Large language models (LLMs) have recently become highly valuable tools in complicated reasoning tasks, language production, and human language interpretation. Since then, there has been a dramatic increase in funding for studies in this area, and both the number of models used and the amount of data used for training have grown substantially. This also points to a rise in the inference and training costs.Â
Having efficient designs at inference time is important to ensure these models’ broader range of uses and flexibility. Various Pareto-Frontiers, or trade-offs, between LLM latency and performance, are relevant to these systems’ end-users. Multiple strategies, such as pruning and KV-Cache optimization, have been used to improve the inference efficiency of language models. Finding the best frontier of language models for inference can thus be expressed as a problem of optimizing many objectives or constraints.
A new study by researchers from the University of Freiburg and Bosch Center for Artificial Intelligence present Hardware-Aware-GPT-Bench (HW-GPT-Bench), a language model space benchmark that takes hardware into account, to evaluate and optimize LLMs (long language models) using various hardware metrics. The goal of creating this benchmark is to speed up the process of studying and developing algorithms for hardware-aware search in the language model space.
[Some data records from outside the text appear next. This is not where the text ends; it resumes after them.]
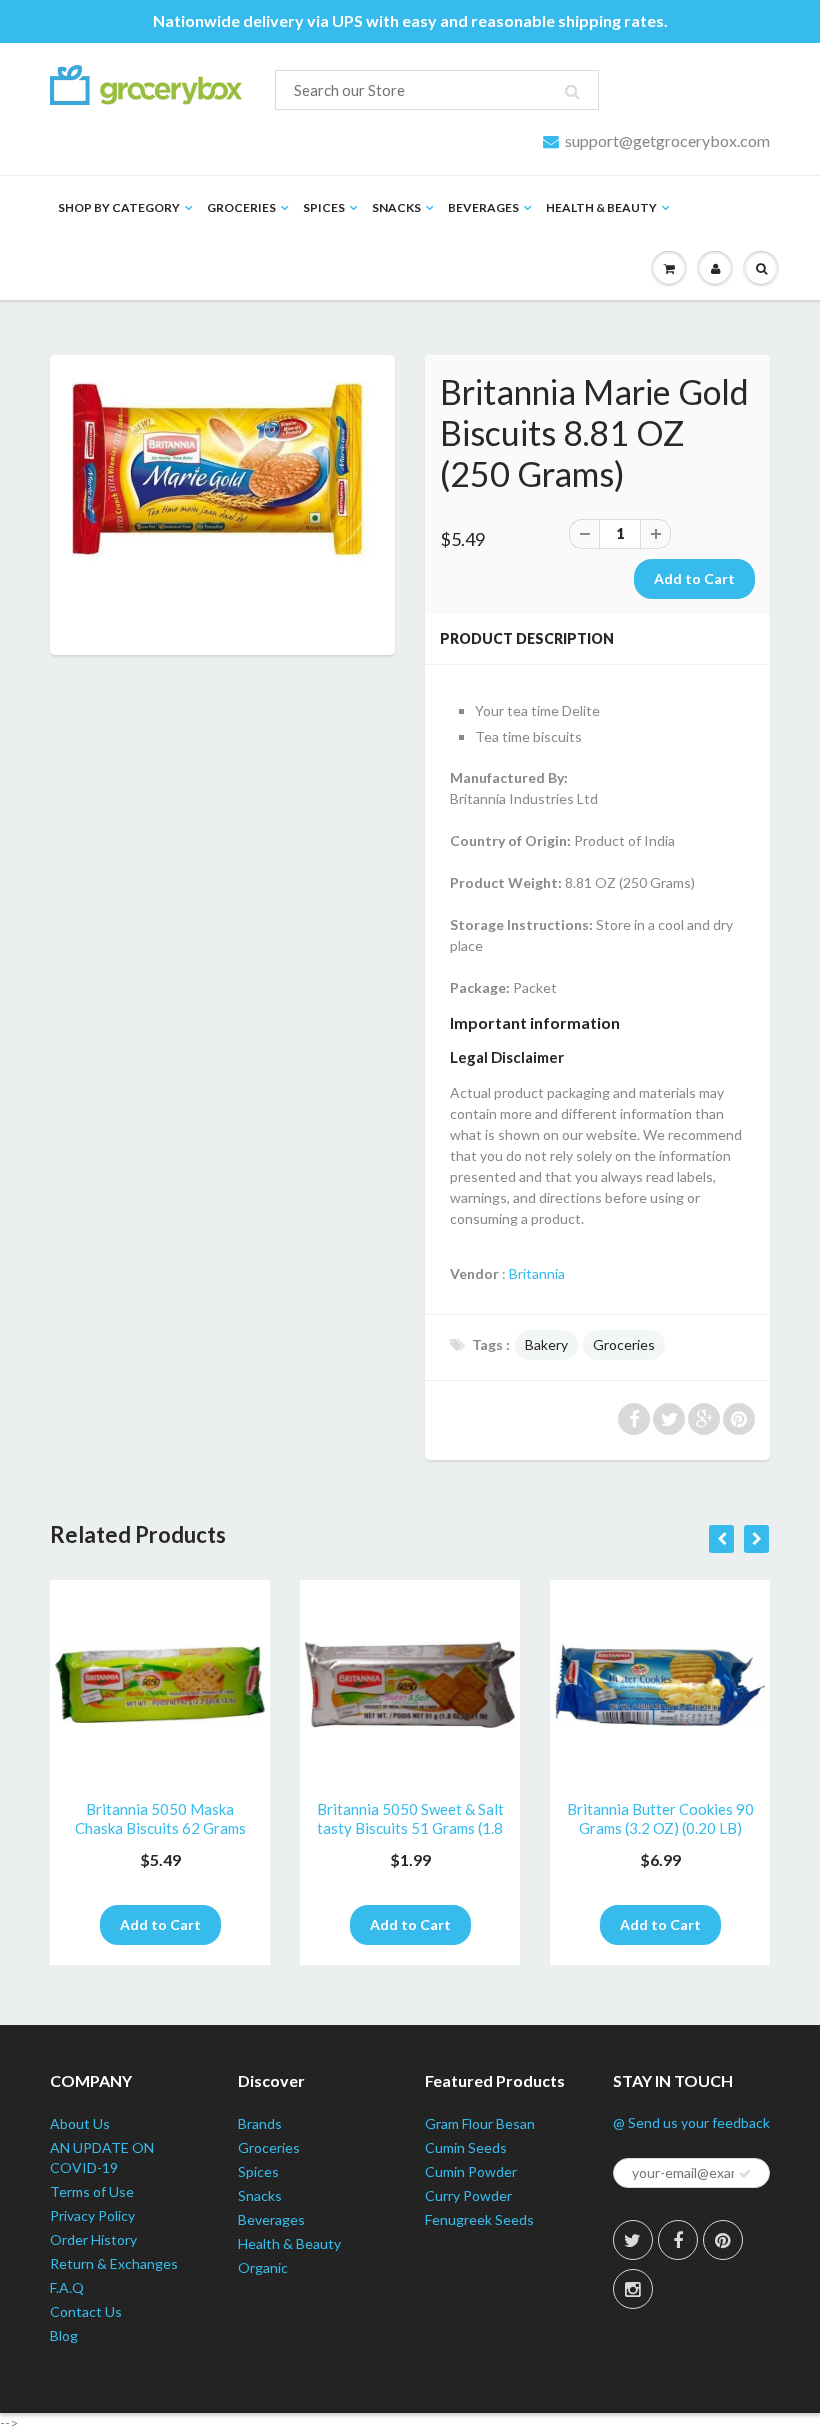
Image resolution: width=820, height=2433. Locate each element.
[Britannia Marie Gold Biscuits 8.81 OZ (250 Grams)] (222, 475)
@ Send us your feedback (691, 2122)
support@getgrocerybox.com (667, 140)
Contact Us (86, 2311)
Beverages (483, 207)
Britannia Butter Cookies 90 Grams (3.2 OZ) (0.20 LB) (660, 1819)
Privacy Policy (92, 2215)
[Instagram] (633, 2289)
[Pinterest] (723, 2240)
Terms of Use (92, 2191)
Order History (93, 2239)
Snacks (396, 207)
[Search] (572, 91)
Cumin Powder (471, 2171)
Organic (263, 2267)
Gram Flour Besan (480, 2123)
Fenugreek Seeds (479, 2219)
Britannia (537, 1273)
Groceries (241, 207)
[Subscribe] (745, 2174)
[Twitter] (633, 2240)
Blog (64, 2335)
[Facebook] (678, 2240)
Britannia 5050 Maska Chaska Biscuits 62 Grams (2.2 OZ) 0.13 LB (160, 1820)
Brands (260, 2123)
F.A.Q (67, 2287)
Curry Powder (468, 2195)
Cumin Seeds (466, 2147)
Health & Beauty (601, 207)
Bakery (546, 1344)
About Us (80, 2123)
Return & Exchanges (114, 2263)
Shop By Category (119, 207)
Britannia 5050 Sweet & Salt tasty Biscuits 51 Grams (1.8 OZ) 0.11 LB (410, 1820)
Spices (324, 207)
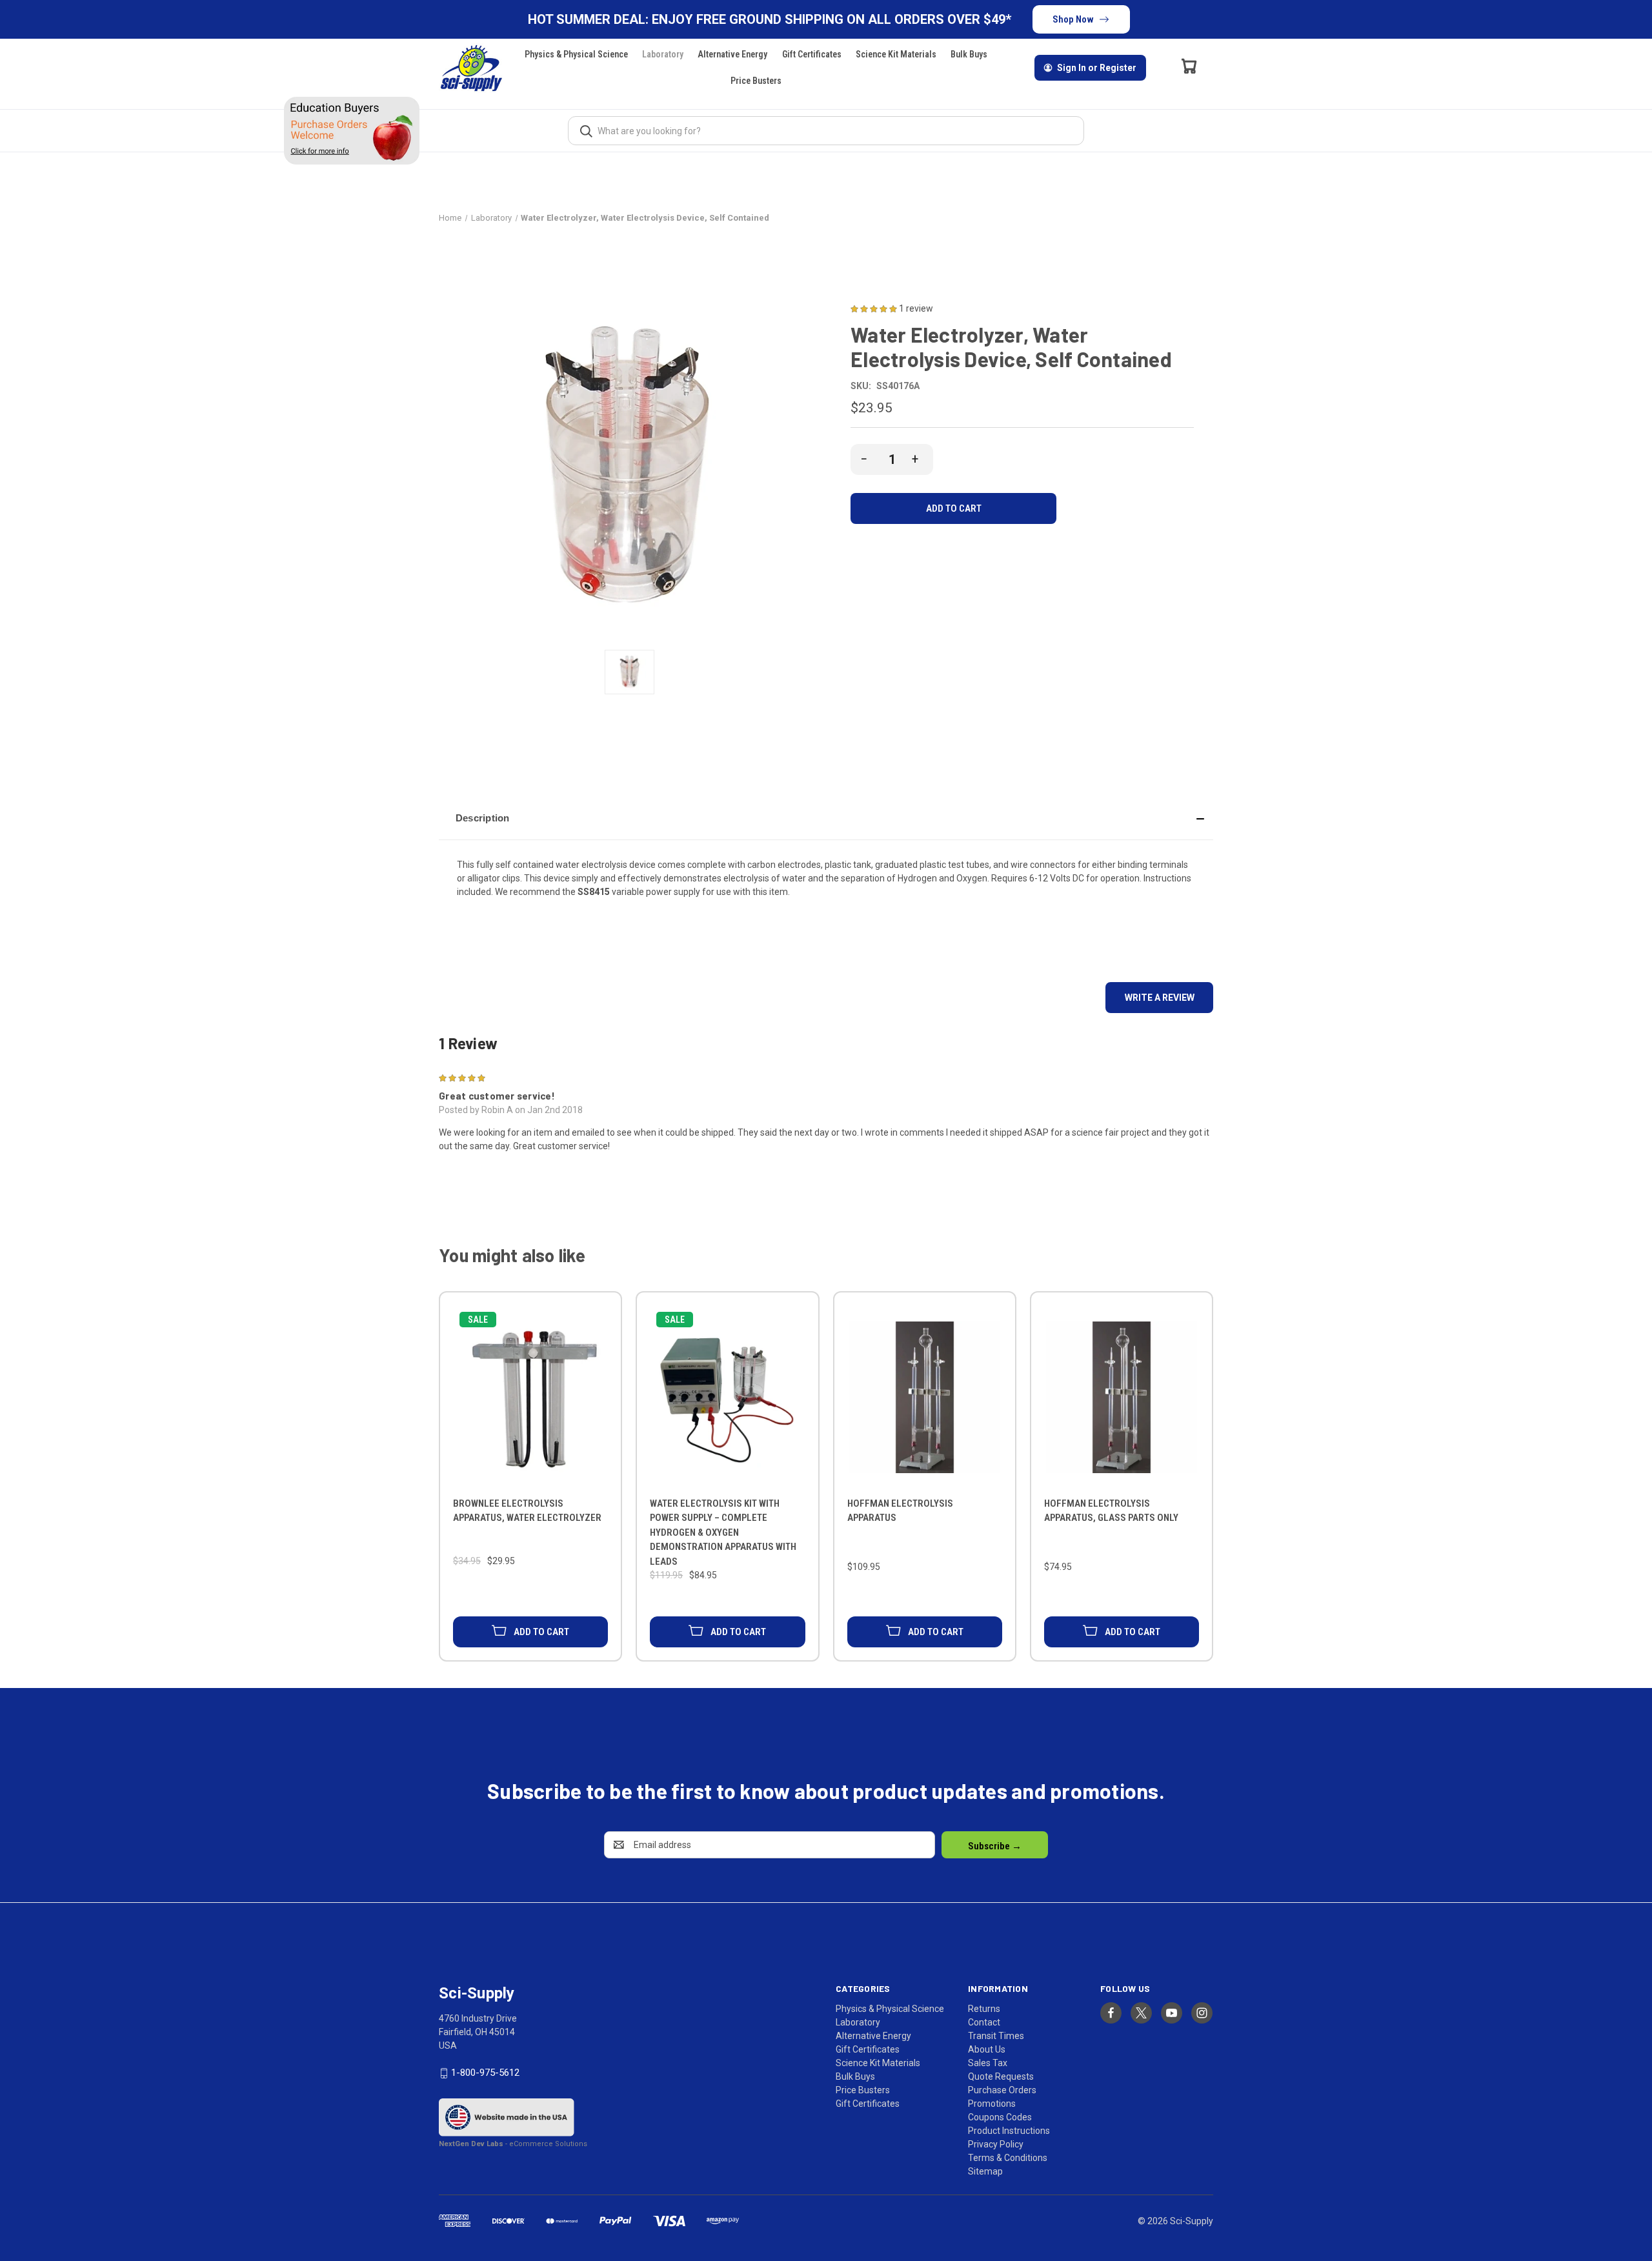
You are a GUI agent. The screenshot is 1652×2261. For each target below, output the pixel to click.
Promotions (992, 2103)
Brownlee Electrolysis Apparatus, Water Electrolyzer (527, 1511)
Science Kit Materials (896, 54)
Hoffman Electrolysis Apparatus (900, 1511)
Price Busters (755, 80)
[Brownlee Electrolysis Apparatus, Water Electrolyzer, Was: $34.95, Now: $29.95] (530, 1397)
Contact (984, 2022)
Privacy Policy (995, 2144)
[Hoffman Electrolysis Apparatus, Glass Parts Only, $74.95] (1121, 1397)
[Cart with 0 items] (1189, 66)
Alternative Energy (732, 54)
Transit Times (996, 2036)
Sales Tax (987, 2063)
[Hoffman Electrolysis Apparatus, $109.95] (924, 1397)
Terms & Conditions (1007, 2158)
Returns (984, 2009)
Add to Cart (541, 1632)
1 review (916, 308)
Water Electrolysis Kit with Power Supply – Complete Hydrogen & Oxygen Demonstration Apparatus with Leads (723, 1532)
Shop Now (1073, 19)
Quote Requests (1001, 2076)
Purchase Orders (1002, 2090)
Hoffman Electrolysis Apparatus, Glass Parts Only (1111, 1511)
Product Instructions (1009, 2130)
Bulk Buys (969, 54)
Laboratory (662, 54)
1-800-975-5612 (485, 2072)
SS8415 (594, 892)
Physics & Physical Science (576, 54)
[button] (826, 818)
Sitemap (985, 2171)
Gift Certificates (811, 54)
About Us (986, 2049)
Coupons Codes (1000, 2117)
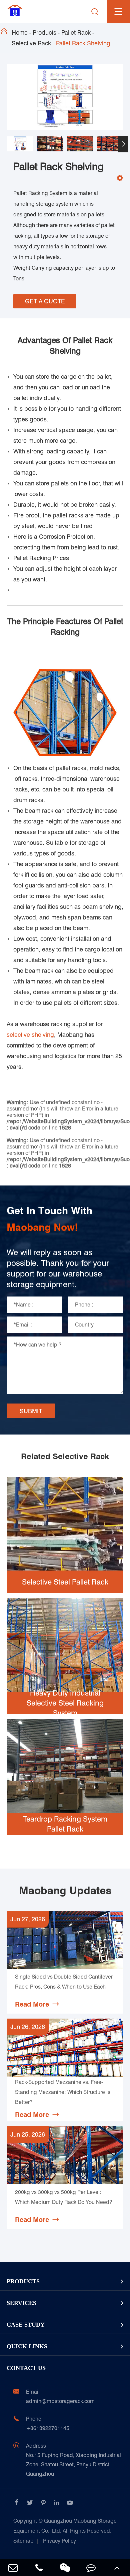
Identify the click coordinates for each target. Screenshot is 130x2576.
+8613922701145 (47, 2428)
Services (21, 2303)
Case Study (26, 2324)
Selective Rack (31, 43)
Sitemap (23, 2541)
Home (20, 32)
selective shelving (30, 1034)
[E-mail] (13, 2567)
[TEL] (39, 2567)
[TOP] (117, 2567)
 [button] (6, 143)
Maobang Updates (65, 1890)
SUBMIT (31, 1411)
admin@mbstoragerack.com (60, 2401)
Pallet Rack (76, 32)
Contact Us (26, 2368)
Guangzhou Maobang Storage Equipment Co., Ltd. (65, 2526)
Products (44, 32)
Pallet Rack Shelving (83, 43)
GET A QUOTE (45, 301)
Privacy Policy (59, 2541)
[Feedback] (91, 2567)
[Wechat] (65, 2567)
To efficiently train a supernet proxy that covers different LLM setups, HW-GPT-Bench uses weight-sharing methods from Neural Architecture Search (NAS). A complete evaluation methodology is provided by profiling these models on thirteen devices using five critical hardware metrics: latency, energy consumption, GPU memory usage, FLOPS, and performance.Â
This comprehensive benchmark covers small, medium, and large model scales using performance and hardware metric predictors across many devices. The team investigated eight distinct multi-objective optimization algorithms, comparing performance and hardware measurements to find the best configurations by analyzing cutting-edge NAS methods. They use their pretrained surrogates for various model sizes to investigate the interplay between hardware and performance measures. This work helps with integration and reproducibility; the public API provides a queryable, open-source interface for predictors, supernetwork weights, and baselines.
Training and deploying LLMs place a heavy computational burden on the world’s power grid. To minimize the negative environmental effects caused by large-scale AI deployments, HW-GPT-Bench optimizes LLM configurations to lower energy consumption. The proposed benchmark helps create environmentally friendly AI by locating designs that use less power.
Optimizing hardware efficiency during LLMs’ training and deployment stages can result in significant cost savings. By decreasing the computational resources required, organizations can reap economic benefits and make large-scale AI solution deployment more realistic. Industries that rely on processing and analyzing massive amounts of data will benefit the most from this economic efficiency.
The team’s long-term goals include:
Investigating quantization methods.
Developing surrogates for more current and larger models.
Determining the best way to combine NAS with pruning strategies.